To: benwood who wrote (64631)6/26/2006 10:56:18 PM
From: Larry S.  Read Replies (2) | Respond to of 110194
 
benwood,

It make perfect sense. I do understand that the deficit leaves dollars in the hands of foreigners that buy for lack of anything better to do with them. I think part of what bothers me is the lack of anything better to do with them idea. They must know that they are buying a asset that must fall in value at some point. I understand the motivation of those who need to hold the dollar up so that we will keep buying. But they aren't the only ones buying.

I think I'm beginning to see the answer to my original question which I think can be stated as why does running massive current account and trade deficits attract the foreign capital? I think it is word "attract" that troubles me. Your comments and those of ild both make it clear that the deficit puts dollars in the hands of foreigners that need a place to go and I can see that the deficit, in this sense, provides motivation than would not otherwise exist for foreigners to buy treasuries. I have always understood that much but I never thought of it as attracting capital.

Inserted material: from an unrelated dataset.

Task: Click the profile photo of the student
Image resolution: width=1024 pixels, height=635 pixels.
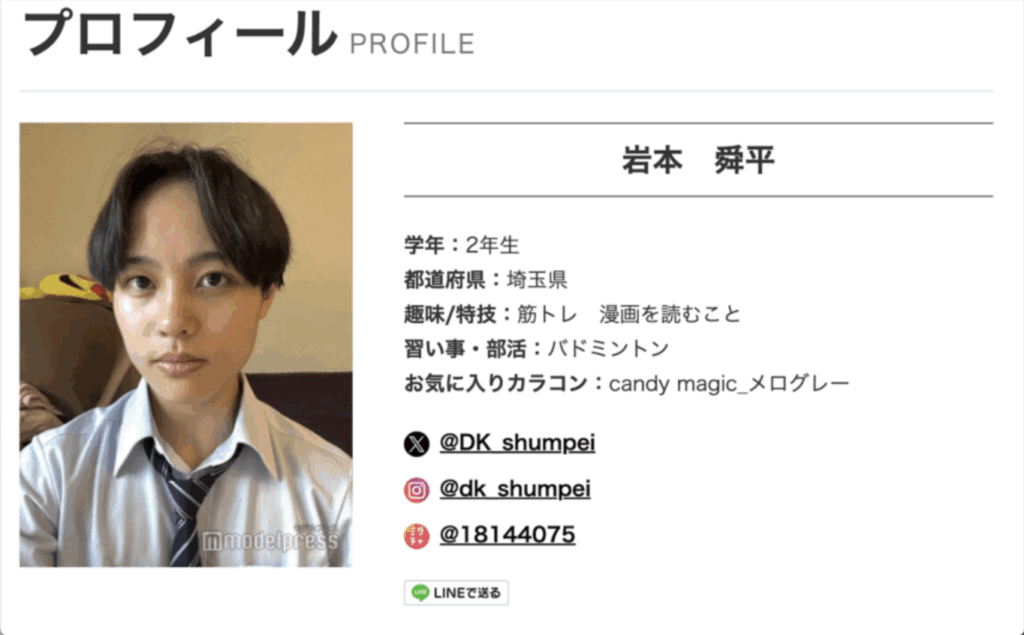Action: click(186, 344)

I think I going to sleep on this thought and get back to it tomorrow evening.

Thank you again for your help.

Larry



To: benwood who wrote (64631)6/26/2006 10:56:47 PM
From: John Vosilla  Read Replies (1) | Respond to of 110194
 
Haven't we seen this before several times? Usually the imbalances unwind in year 6 or 7 of the decade cycle after a period of speculation starting in year two of the decade in a certain asset class and commodities like steel also in a bubble of their own. What happens this time to resources and interest rates with the US consumer so overleveraged while Chindia is in a growth mode to middle class lifestyle that results in a current shortage of 50M new homes along with a new insatiable appetite for US consumerism?